What this task involves: The task calls for the lines below from the line with "Given: Open author name on second tweet" to the line with "Viewport: 361px width, 256px height.", both ends included, copied exactly, without any pictures.

[Source records]
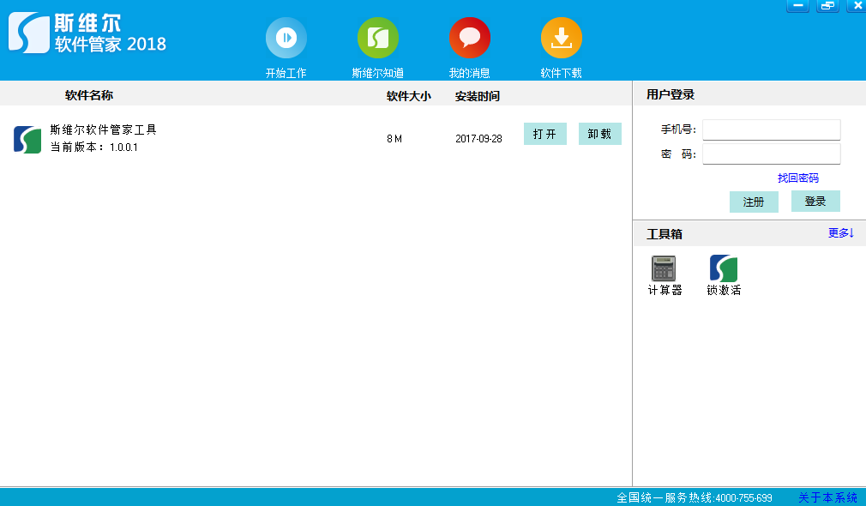This screenshot has width=866, height=506.
Task: Open the 斯维尔知道 green icon
Action: (377, 38)
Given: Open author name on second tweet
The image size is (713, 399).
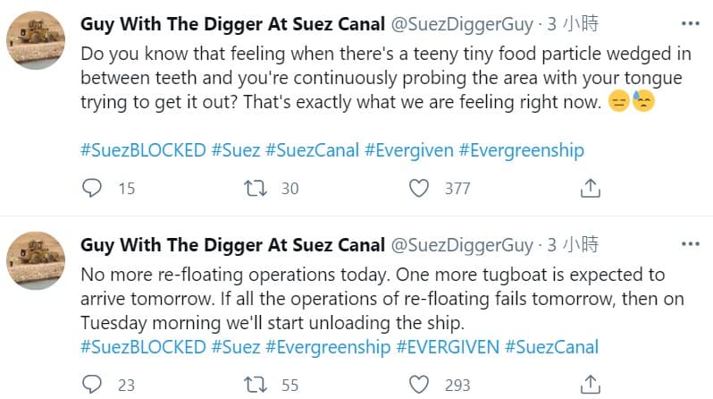Looking at the screenshot, I should [233, 245].
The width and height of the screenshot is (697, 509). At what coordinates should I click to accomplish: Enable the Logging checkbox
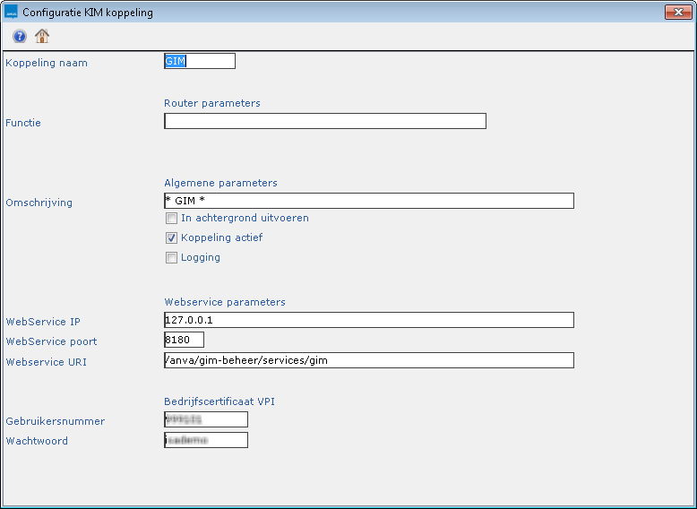pos(171,258)
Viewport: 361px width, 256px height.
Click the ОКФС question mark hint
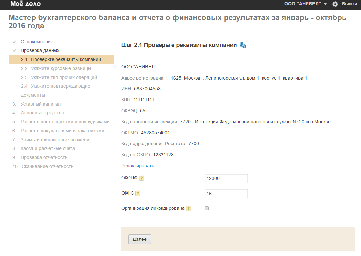pos(138,193)
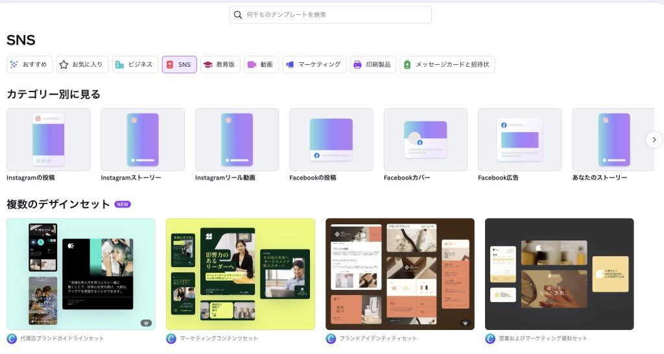Choose the Instagramストーリー category card

click(x=143, y=139)
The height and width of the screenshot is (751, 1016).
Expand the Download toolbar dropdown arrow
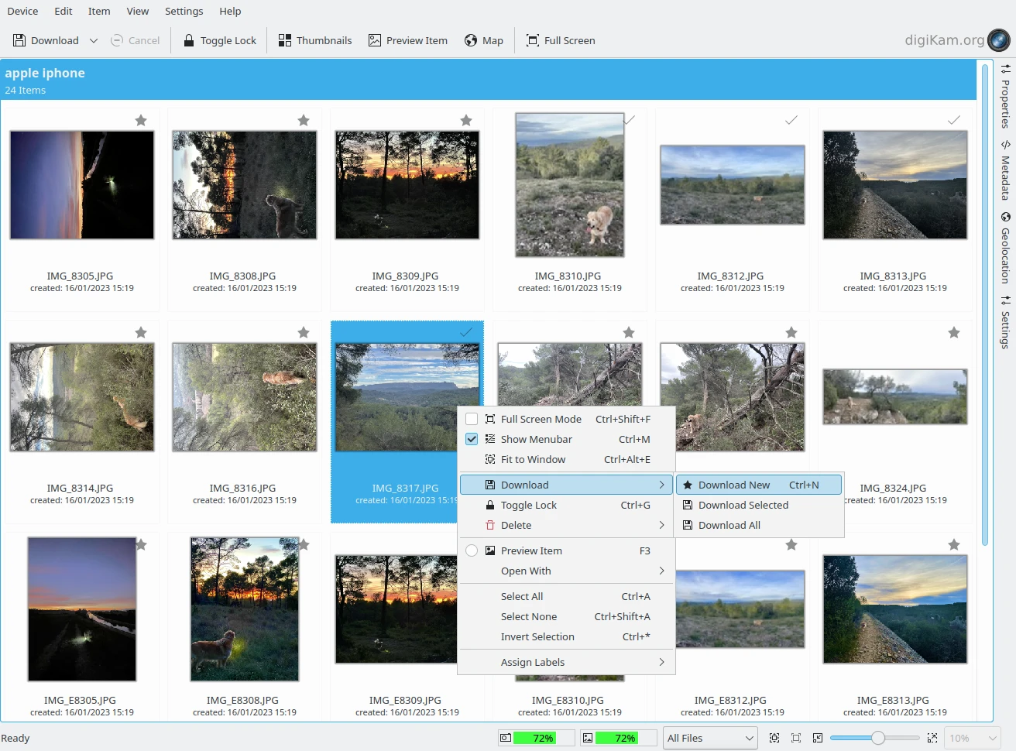click(x=94, y=40)
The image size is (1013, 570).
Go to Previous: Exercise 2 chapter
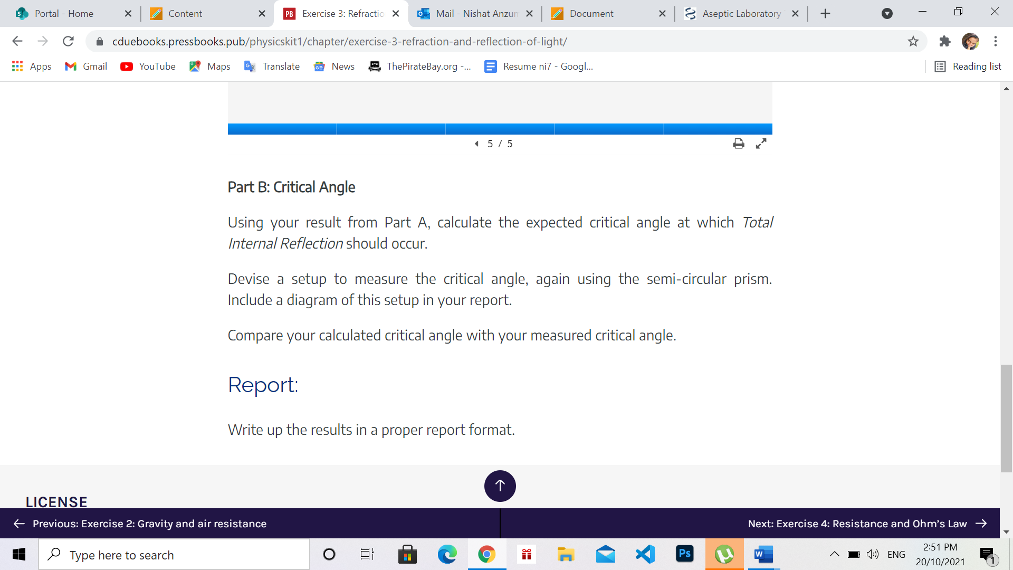pyautogui.click(x=140, y=524)
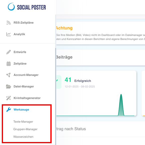
Task: Go to RSS-Zeitpläne menu item
Action: 23,23
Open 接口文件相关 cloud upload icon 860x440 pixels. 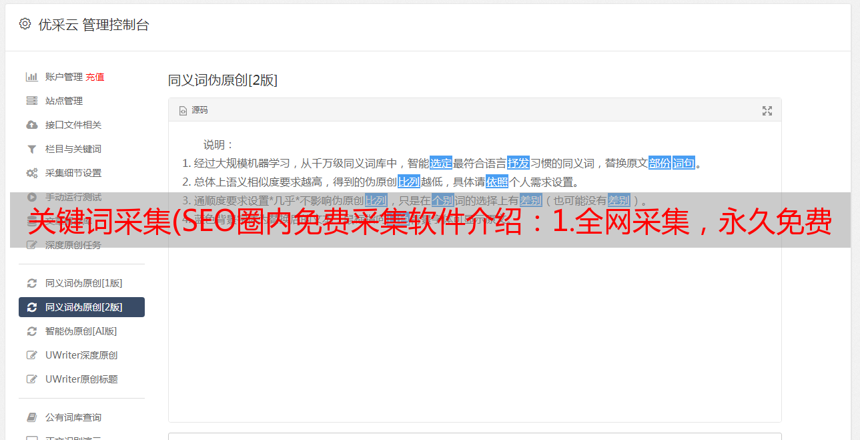tap(31, 125)
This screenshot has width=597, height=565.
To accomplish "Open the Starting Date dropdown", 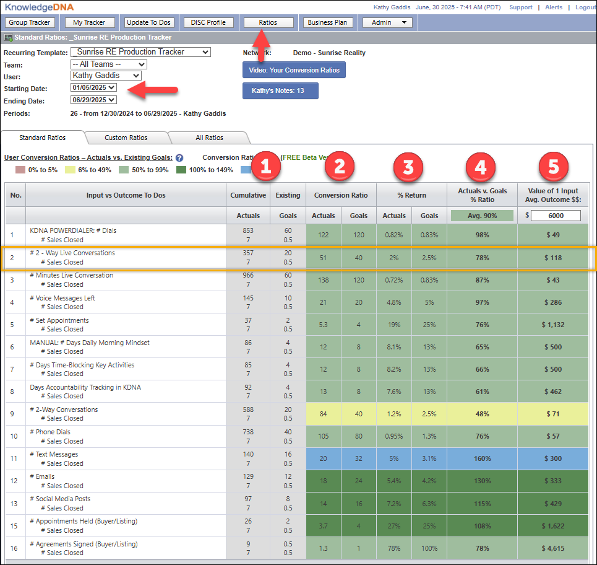I will click(x=94, y=88).
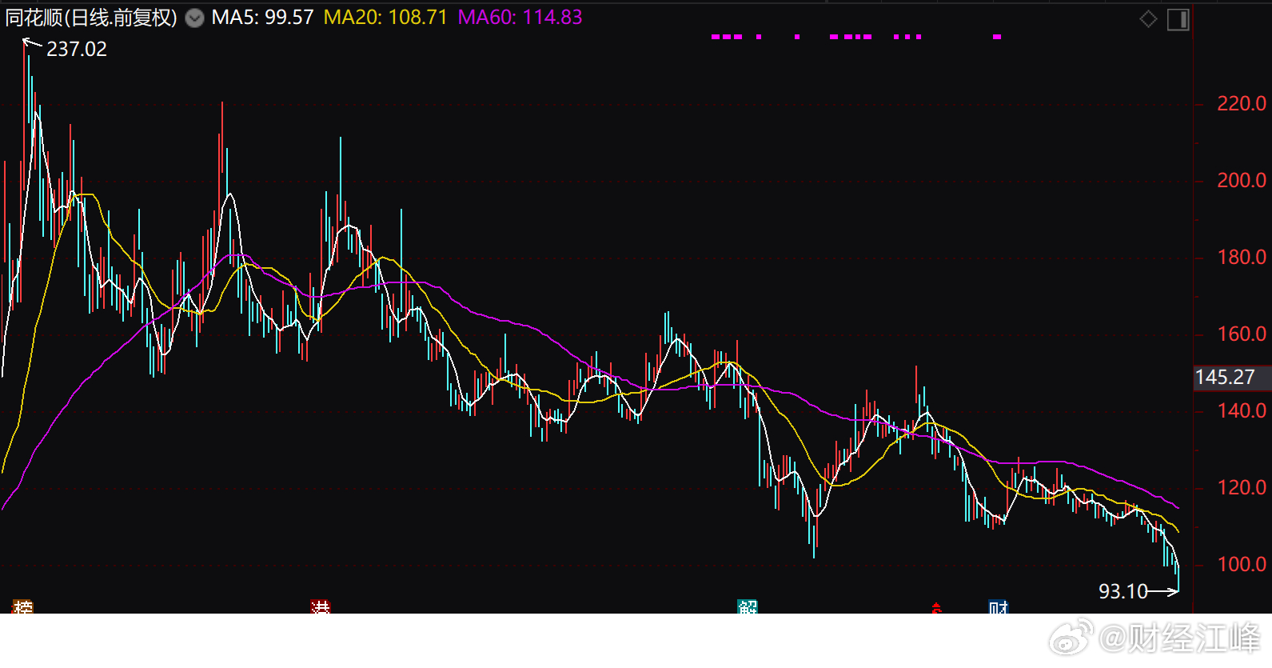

Task response:
Given: Open author name on second tweet
The image size is (713, 399).
Looking at the screenshot, I should [233, 245].
The width and height of the screenshot is (697, 509). At what coordinates should I click to accomplish: Enable the Logging checkbox
pos(171,258)
Viewport: 361px width, 256px height.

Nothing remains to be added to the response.